China/Kakistocracy update

Charles Brown CharlesB at cncl.ci.detroit.mi.us
Mon Mar 11 13:01:24 PST 2002


China/Kakistocracy update

From: "=?iso-8859-1?q?Cian=20O'Connor?=" <cian_oconnor at yahoo.co.uk>


> CB: Right , capitalism is a corruption of the
> command system. This seems to the credit of the
> "command system" that it is antagonistic to
> capitalism.

<cian:Well so's nuclear war, the plague and the total disintegration of society. Dunno that makes them good things, though.

^^^^^^^^

Charles: Lets see, you are saying that nuclear war, the plague and total disintegration of society, like capitalism, are antagonistic to the command system. And then you seem to think by analogy that would mean that I am implying that nuc war, plague etc are GOOD. But if they are like capitalism in being antaongistic to the command system, since I am saying capitalism is bad, I would be saying nuc war, et al are bad in the analogy you set up , right ?

And I do say nuc war et al, like capitalism, are bad.

Anyway, I'd have to go back over the exchange with dlawbailey, but I was trying to point to a logical implication in what he said that I think he didn't intend.

The straight forward point is that corporate corruption is not greater in China than in the U.S. as all the WSJ and NYT articles and headlines on corruption in Chinese corporations subtley propagandize Americans to think. One would think that the whole Enron scandal and related cases would make people skeptical about that. The command system does not beget more corruption than the state-monopoly finance capitalist system. It does prosecute corruption more. But that is to the credit of the command system, not the American system.

^^^^^^^


> ^^^^^
>
> As Russia and now China give over to a more free
> enterprise system, the
> fixers and the scroungers are unleashed without the
> legal infrastructure to
> regulate their behavior, and thus corruption grows.
> In Russia, it destroyed
> the economy.
>
> ^^^^^^^
>
> CB: Again, this implies that corruption is integral
> to free enterprise, and it is. Enron is more
> typical of the cutthroat competition of free
> enterprise that has not had to come out of any
> command system.

Its integral to totally unregulated free enterprise.

^^^^^^^^

CB: Seriously. Do you think that when capitalism had its maximum regulated regime that there was not corruption integral to it ?

On the other hand, wouldn't a command system be the maximum of regulation, and so the opposite of what dlawbailey said: the command system probably minimizes corruption, not that corruption is caused or endemic to a command system. Corruption would be, as you say, integral to an unregulated or non-command system.

^^^^^^^

Enron is just an example of the lengths companies have to go through to achieve the same means in a heavily regulated economy.

^^^^^

CB: But can't we agree that Enron was operating in a heavily UN-regulated economy. With Clinton , Bush and Reagan, we just went through DE-regulation. Enron was operating n a highly UN-regulated economy, no ?

^^^^^^^

Its a lot rarer, because its a lot harder. You wouldn't need to created multiple offshore companies, play games with derrivatives, etc in China - - you just pay the right people off. Or, if your western, your consultant/lawyer does.

^^^^^^^^

CB: Surely, China, with its history of a heavily command economy, is still more regulated than the U.S. 2000 in which Enron was.

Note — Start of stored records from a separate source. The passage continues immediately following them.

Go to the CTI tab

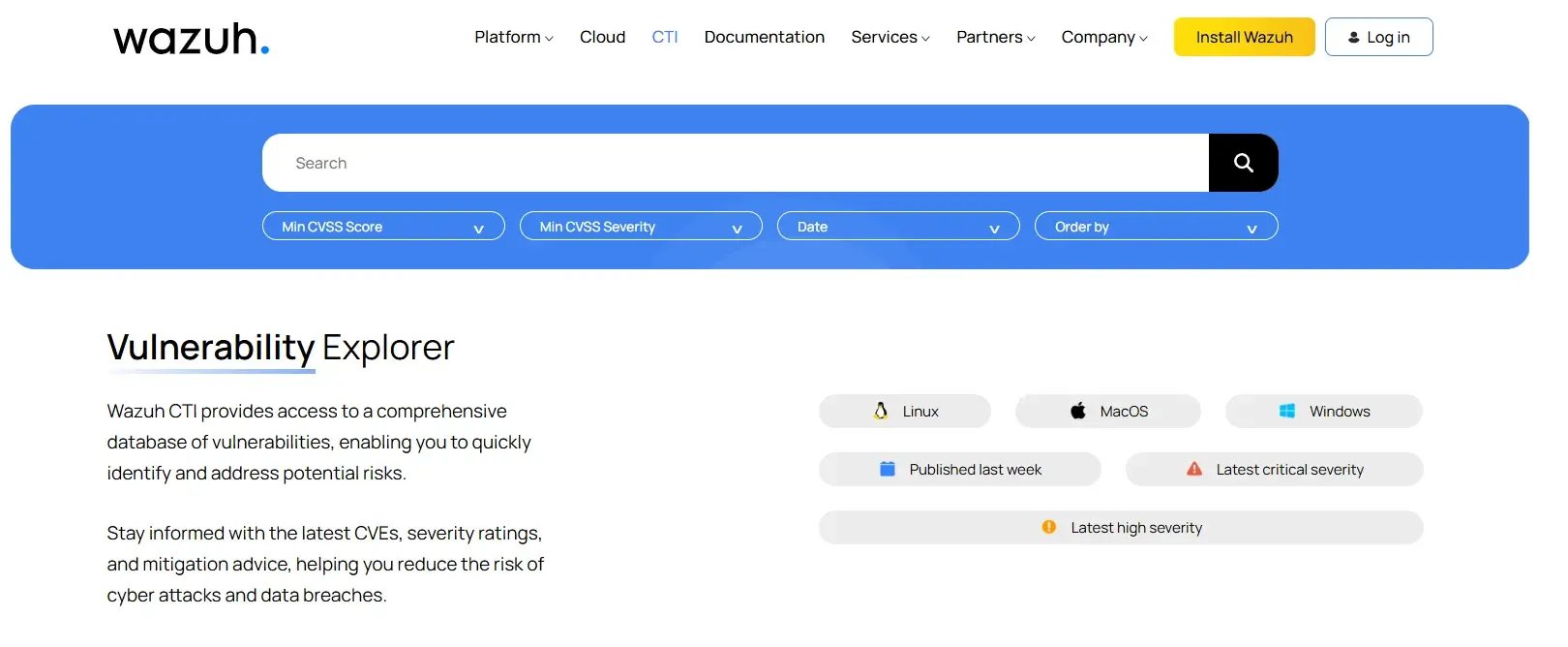coord(665,37)
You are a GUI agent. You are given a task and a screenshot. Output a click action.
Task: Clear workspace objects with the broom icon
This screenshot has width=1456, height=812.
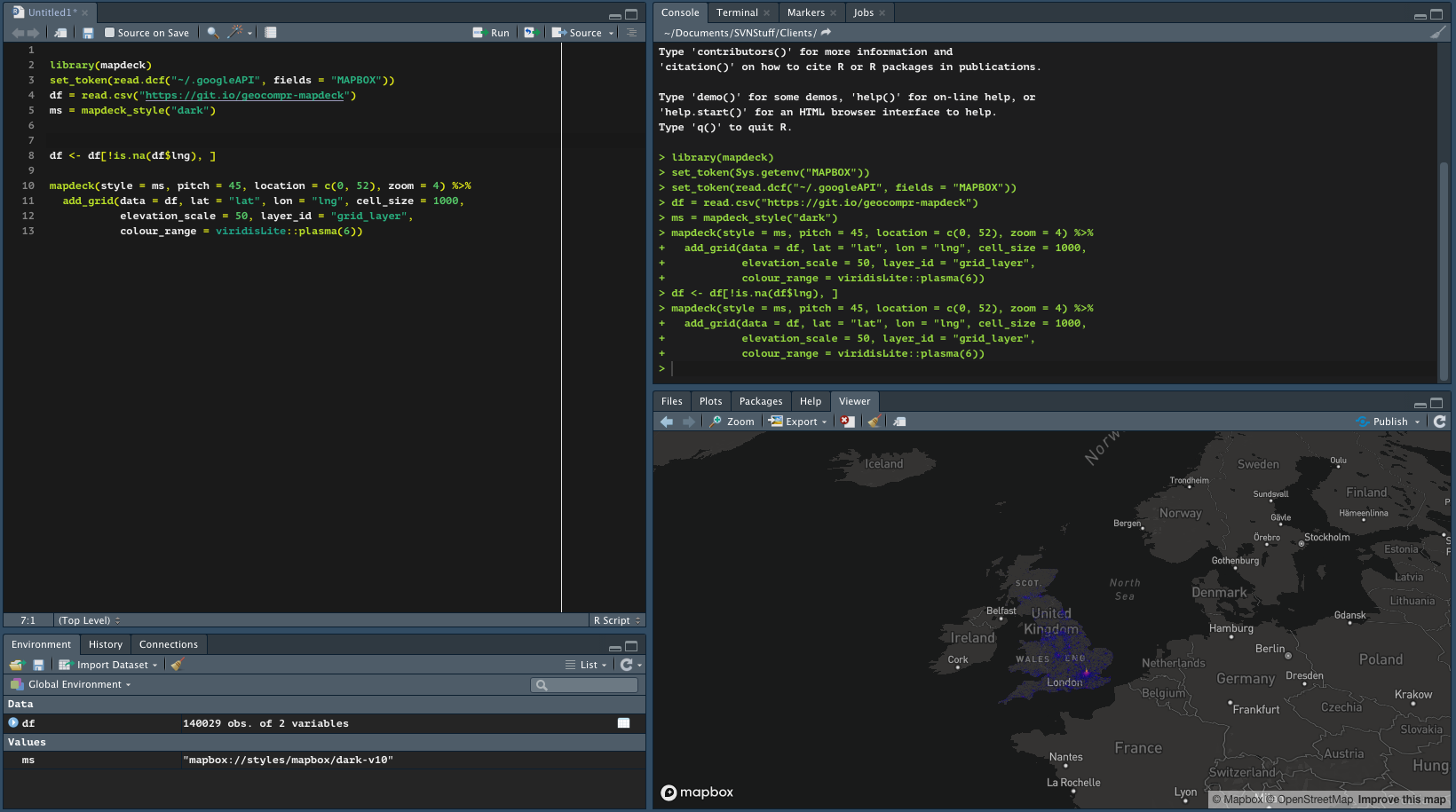pyautogui.click(x=176, y=665)
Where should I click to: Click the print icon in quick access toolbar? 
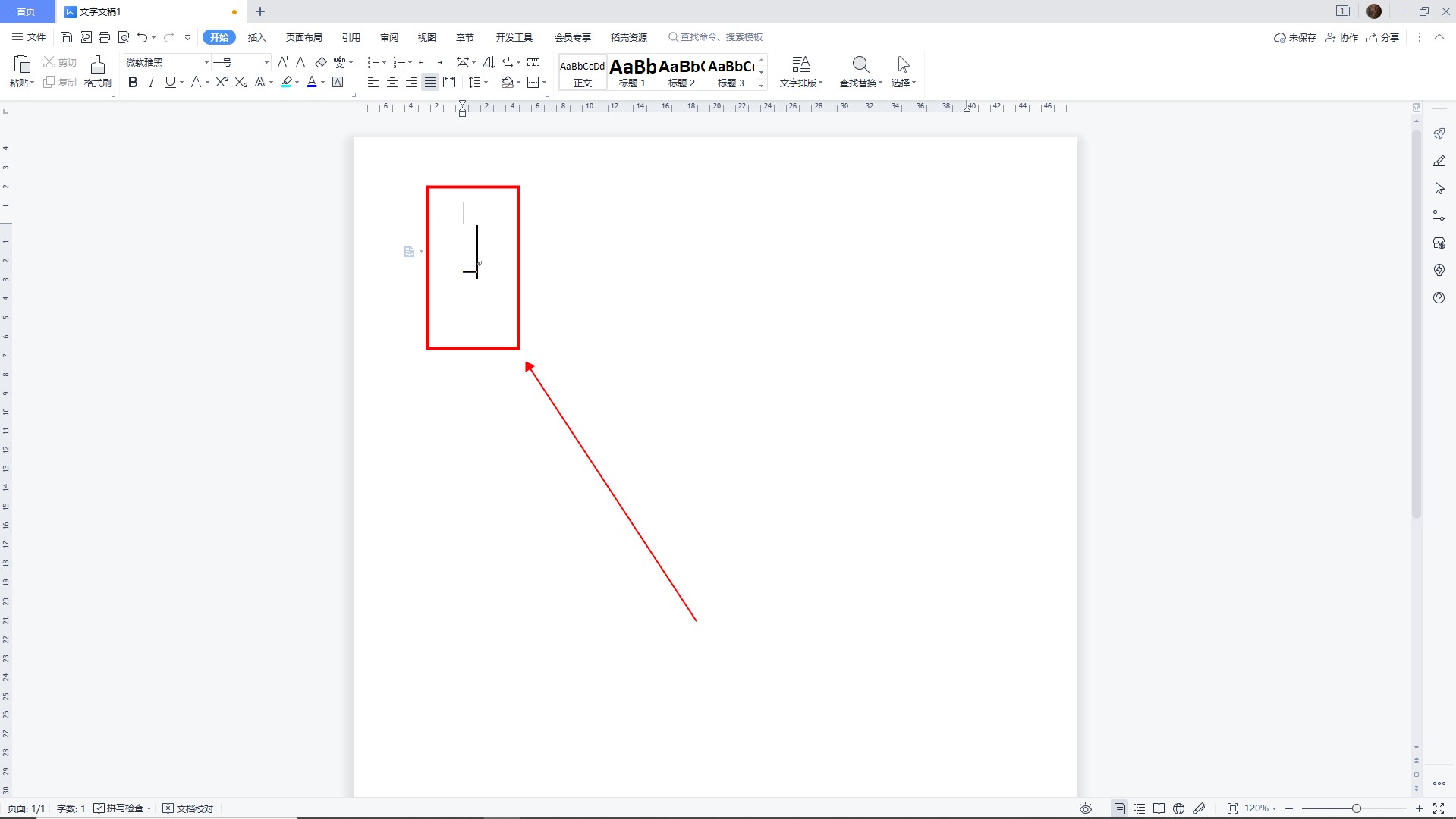(105, 37)
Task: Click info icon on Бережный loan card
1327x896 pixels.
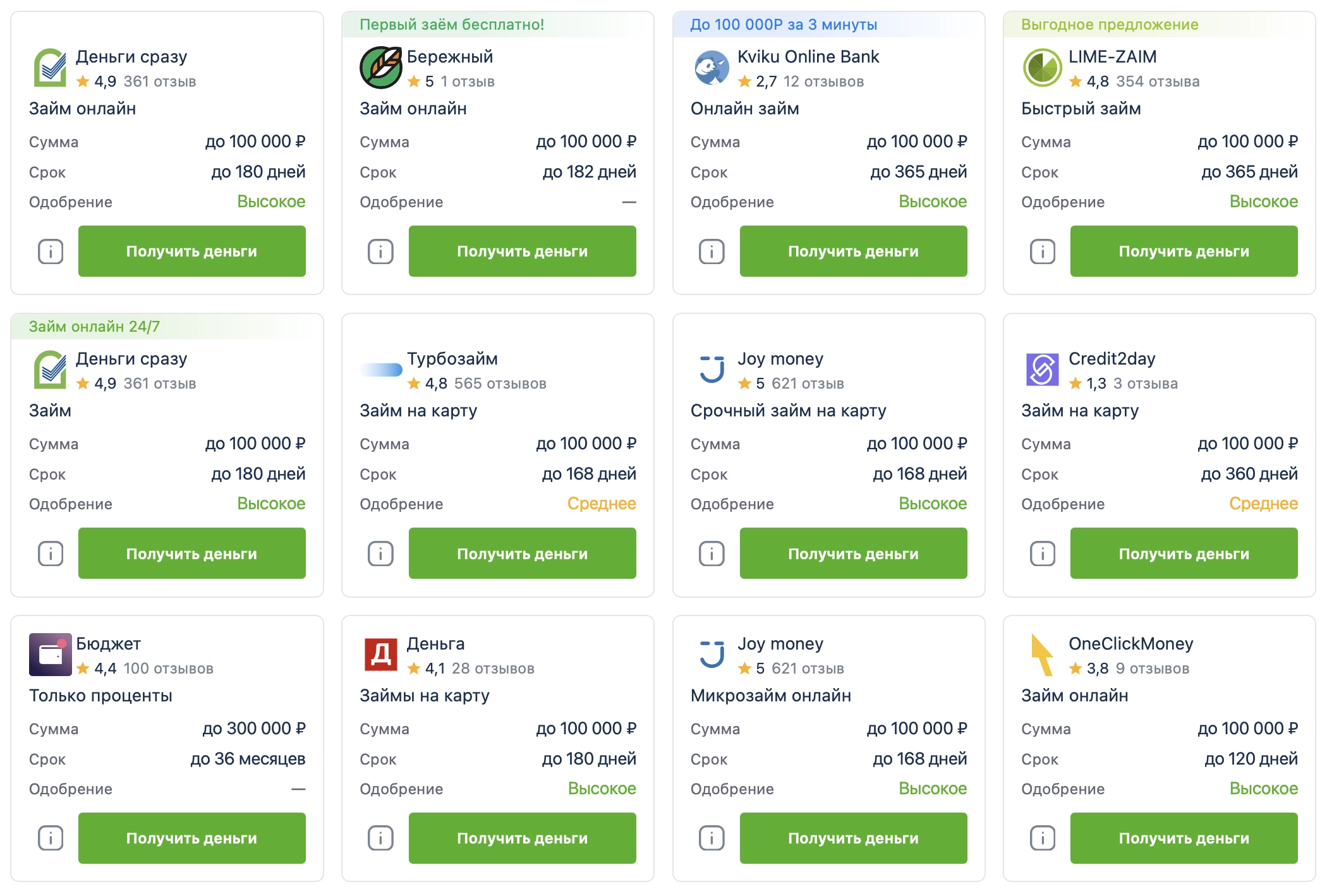Action: point(380,251)
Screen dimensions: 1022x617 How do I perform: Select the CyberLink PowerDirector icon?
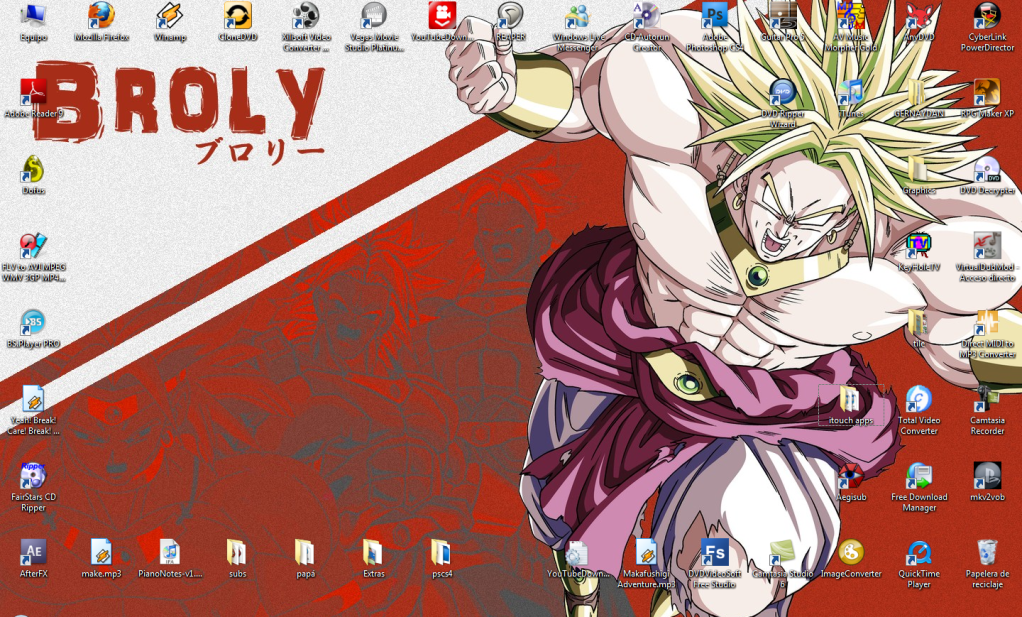pos(986,17)
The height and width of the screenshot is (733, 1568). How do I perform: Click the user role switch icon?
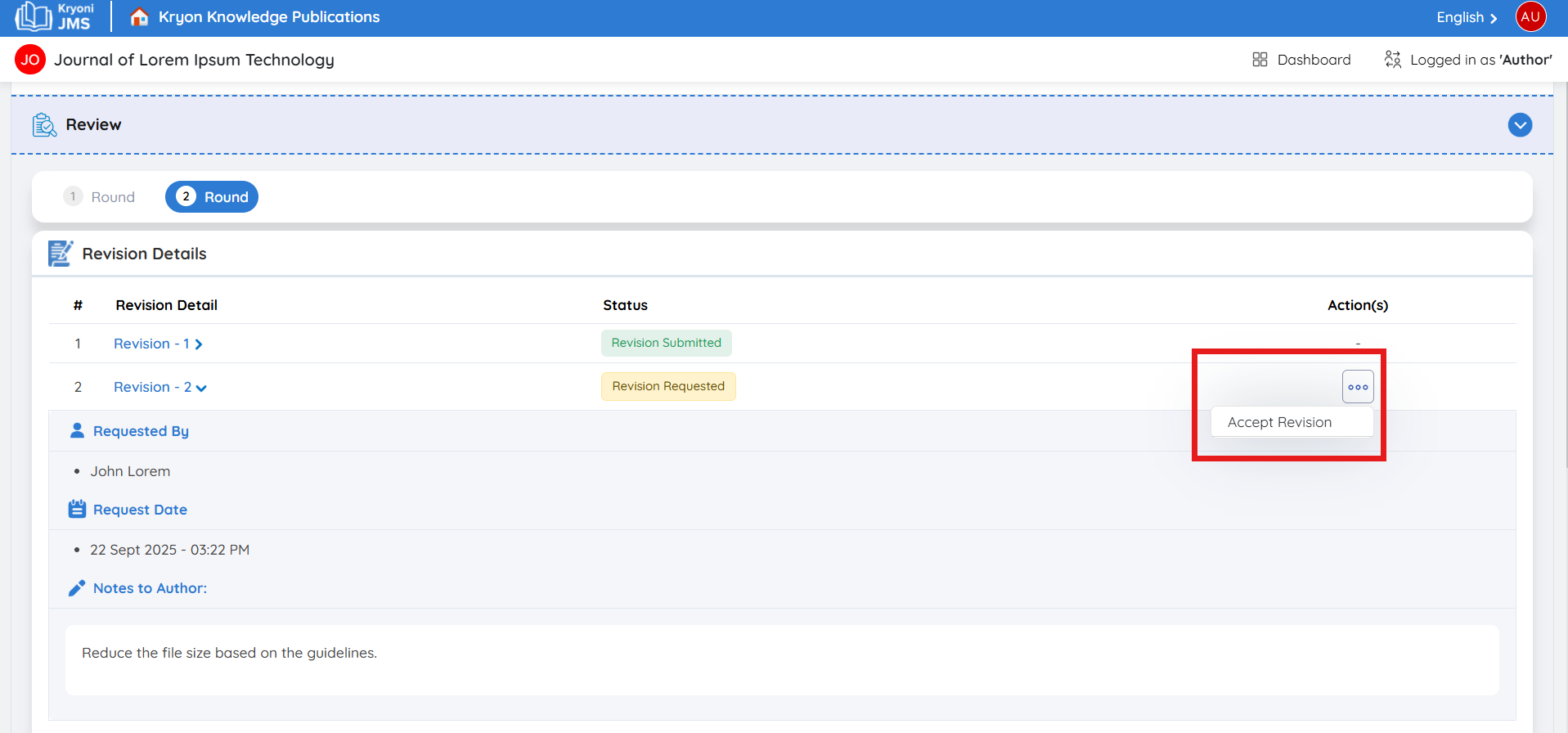(x=1392, y=60)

You make it sound like it is so easy in China. Even the Western reports on China say that tens of corrupt corporate officials are being arrested and tried. Almost none are so treated in the U.S. It seeems obvious that China is tougher on corruption than the U.S. Not only do they prosecute it more, but more things are considered corrupt.

The NYT and WSJ strive to demogogically give the opposite impression of this by using the word corruption more to describe China. The monopoly media pulls the trick of just reporting on China's greater regulation and crackdown on corruption to imply that there is more corruption than in the U.S. Actually there is just more regulation and prosecution of corruption, not more corruption.